WORK TO COMPLETE:
Look through the entries for the string "Booking", and copy each line that holds it.

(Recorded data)
= Beginning of Section =
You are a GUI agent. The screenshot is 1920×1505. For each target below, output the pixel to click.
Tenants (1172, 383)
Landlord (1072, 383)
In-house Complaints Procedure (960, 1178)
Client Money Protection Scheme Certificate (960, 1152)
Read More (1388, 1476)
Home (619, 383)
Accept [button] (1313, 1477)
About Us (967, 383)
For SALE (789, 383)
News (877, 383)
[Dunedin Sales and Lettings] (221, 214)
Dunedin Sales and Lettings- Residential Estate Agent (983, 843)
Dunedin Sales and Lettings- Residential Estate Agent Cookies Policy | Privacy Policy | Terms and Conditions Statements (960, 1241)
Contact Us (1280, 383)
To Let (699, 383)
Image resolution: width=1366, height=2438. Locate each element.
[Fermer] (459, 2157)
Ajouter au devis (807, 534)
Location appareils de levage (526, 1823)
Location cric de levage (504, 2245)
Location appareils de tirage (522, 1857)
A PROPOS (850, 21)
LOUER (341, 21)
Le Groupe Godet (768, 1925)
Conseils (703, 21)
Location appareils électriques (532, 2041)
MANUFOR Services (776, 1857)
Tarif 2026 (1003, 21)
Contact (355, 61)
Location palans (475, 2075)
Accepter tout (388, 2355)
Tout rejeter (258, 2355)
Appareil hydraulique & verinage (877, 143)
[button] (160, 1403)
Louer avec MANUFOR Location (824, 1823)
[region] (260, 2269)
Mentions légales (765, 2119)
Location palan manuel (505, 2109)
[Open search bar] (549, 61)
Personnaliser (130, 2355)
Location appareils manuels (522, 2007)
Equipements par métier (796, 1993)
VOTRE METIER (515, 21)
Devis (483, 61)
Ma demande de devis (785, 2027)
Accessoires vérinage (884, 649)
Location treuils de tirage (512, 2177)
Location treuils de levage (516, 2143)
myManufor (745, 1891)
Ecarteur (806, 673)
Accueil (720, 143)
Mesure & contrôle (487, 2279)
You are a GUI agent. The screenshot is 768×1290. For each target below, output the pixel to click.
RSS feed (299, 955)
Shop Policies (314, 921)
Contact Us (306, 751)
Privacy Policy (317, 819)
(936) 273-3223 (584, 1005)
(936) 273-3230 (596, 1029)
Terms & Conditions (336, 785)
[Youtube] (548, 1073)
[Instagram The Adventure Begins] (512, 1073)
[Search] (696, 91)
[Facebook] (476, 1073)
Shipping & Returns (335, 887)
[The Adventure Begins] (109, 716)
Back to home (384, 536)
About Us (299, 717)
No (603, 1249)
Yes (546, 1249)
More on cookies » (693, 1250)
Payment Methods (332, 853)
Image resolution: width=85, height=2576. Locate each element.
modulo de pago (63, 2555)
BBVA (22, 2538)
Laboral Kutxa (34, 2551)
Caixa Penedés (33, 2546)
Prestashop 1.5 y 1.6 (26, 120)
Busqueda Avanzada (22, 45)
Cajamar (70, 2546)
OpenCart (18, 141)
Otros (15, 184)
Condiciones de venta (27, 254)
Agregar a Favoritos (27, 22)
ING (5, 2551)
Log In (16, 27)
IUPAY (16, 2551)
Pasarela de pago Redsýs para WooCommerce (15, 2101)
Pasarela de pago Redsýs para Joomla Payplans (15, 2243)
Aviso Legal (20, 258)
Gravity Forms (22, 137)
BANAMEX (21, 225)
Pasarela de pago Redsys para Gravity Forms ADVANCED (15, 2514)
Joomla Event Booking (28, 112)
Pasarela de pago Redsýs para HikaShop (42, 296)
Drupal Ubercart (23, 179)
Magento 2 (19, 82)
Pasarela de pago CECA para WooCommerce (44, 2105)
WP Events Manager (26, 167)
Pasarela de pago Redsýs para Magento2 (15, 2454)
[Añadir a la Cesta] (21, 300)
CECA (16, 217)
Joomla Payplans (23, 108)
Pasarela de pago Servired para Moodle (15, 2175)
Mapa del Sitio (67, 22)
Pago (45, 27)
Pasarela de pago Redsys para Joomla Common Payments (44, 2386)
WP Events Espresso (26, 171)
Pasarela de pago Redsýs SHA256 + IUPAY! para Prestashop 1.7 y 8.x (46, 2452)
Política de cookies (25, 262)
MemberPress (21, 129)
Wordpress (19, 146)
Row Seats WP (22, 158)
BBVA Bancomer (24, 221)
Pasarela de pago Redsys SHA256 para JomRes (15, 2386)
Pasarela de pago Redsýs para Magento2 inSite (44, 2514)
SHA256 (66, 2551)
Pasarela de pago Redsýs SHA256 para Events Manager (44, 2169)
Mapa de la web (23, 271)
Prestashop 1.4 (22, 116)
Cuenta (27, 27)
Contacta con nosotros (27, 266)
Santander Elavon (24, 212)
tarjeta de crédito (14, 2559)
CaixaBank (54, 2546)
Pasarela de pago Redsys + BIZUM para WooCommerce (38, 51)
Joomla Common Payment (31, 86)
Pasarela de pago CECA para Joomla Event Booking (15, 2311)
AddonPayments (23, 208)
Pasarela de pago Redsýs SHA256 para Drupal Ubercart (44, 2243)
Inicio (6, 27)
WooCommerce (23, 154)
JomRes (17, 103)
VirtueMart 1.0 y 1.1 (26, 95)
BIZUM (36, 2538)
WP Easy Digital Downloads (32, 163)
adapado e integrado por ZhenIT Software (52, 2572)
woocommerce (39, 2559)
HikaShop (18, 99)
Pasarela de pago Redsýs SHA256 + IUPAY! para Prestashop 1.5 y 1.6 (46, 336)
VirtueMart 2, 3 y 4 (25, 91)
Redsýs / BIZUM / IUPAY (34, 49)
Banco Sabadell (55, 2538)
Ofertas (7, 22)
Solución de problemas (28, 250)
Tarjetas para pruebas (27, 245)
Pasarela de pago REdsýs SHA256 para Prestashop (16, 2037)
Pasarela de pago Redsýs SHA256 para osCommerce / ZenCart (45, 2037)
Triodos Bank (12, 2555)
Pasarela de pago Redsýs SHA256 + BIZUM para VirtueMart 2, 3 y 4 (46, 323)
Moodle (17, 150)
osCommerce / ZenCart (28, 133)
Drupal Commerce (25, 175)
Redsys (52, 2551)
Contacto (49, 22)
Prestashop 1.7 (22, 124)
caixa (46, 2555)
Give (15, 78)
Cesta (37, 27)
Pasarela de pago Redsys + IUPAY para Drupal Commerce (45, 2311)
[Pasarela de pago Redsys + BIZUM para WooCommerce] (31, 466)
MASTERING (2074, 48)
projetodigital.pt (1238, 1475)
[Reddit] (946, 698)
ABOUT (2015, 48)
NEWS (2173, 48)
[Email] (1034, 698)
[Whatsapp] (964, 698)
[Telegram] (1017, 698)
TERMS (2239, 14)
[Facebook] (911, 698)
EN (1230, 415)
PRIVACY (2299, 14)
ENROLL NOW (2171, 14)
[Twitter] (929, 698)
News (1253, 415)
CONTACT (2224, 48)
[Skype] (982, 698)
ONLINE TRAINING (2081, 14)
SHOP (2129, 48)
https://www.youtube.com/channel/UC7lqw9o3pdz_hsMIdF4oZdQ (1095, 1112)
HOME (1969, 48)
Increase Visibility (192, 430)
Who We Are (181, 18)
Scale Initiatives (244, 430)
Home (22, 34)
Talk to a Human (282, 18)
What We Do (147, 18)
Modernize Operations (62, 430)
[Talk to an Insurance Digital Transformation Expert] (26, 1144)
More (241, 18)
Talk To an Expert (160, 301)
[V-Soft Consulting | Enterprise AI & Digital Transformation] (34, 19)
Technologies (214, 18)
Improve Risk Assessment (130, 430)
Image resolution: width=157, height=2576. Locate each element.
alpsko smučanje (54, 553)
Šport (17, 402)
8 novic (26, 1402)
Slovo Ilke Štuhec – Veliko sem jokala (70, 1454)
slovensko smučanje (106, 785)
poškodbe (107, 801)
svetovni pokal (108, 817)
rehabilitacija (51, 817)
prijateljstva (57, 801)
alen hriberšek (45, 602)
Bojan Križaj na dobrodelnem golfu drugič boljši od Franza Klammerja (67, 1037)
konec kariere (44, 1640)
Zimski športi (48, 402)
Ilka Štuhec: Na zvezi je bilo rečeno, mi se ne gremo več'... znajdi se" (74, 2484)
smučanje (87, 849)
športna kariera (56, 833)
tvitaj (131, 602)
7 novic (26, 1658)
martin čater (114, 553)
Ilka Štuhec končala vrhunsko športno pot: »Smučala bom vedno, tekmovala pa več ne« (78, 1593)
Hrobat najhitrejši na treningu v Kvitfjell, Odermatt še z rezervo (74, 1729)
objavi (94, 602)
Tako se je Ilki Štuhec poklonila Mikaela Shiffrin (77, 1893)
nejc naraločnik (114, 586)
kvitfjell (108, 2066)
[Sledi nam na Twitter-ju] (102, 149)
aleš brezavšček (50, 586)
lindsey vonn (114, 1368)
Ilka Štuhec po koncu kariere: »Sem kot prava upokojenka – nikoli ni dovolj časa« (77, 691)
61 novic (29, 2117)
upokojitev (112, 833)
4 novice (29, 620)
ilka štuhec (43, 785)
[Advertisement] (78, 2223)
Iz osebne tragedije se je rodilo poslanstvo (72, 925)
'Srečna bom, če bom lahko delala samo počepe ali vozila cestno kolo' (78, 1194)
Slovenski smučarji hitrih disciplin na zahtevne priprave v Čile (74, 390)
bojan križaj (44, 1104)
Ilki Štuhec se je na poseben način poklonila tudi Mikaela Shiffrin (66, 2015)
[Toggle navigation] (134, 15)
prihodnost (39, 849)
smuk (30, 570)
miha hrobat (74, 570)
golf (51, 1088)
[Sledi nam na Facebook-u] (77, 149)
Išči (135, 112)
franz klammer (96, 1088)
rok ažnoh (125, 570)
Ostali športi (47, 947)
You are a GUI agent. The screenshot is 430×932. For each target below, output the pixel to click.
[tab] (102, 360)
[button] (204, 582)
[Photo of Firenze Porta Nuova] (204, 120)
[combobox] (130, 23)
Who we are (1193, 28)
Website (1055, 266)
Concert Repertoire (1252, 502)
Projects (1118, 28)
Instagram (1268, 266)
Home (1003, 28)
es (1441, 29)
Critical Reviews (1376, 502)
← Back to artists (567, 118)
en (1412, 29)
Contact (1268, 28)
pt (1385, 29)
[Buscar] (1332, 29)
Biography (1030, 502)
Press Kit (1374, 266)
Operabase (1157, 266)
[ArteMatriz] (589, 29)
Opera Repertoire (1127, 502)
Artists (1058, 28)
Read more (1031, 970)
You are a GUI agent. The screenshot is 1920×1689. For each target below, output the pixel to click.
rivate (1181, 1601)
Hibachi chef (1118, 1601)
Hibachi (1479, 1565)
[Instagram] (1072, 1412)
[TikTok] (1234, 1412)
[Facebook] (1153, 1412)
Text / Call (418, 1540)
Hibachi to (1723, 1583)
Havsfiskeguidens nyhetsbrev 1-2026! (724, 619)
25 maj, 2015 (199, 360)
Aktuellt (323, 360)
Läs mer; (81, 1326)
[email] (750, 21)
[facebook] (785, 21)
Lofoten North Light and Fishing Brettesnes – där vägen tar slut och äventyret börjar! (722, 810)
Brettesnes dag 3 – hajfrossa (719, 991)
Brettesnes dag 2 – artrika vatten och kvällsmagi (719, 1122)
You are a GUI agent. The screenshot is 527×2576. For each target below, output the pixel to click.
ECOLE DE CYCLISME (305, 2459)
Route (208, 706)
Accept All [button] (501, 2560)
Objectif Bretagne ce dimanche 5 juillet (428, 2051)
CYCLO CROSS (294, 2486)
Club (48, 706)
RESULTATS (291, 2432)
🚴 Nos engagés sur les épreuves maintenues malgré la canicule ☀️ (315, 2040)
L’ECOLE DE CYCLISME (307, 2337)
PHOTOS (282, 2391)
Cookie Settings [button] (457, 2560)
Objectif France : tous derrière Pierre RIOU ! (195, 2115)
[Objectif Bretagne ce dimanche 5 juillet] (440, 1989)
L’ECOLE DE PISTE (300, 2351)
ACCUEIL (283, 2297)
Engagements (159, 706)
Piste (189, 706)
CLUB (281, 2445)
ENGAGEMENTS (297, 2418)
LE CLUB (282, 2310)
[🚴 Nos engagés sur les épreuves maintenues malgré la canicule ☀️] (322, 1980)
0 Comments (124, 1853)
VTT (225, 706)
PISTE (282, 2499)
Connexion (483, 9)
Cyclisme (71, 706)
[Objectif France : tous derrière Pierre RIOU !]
= End of Section =
ANSWER TO THE PROBLEM:
Joomla Event Booking (28, 112)
Pasarela de pago CECA para Joomla Event Booking (15, 2311)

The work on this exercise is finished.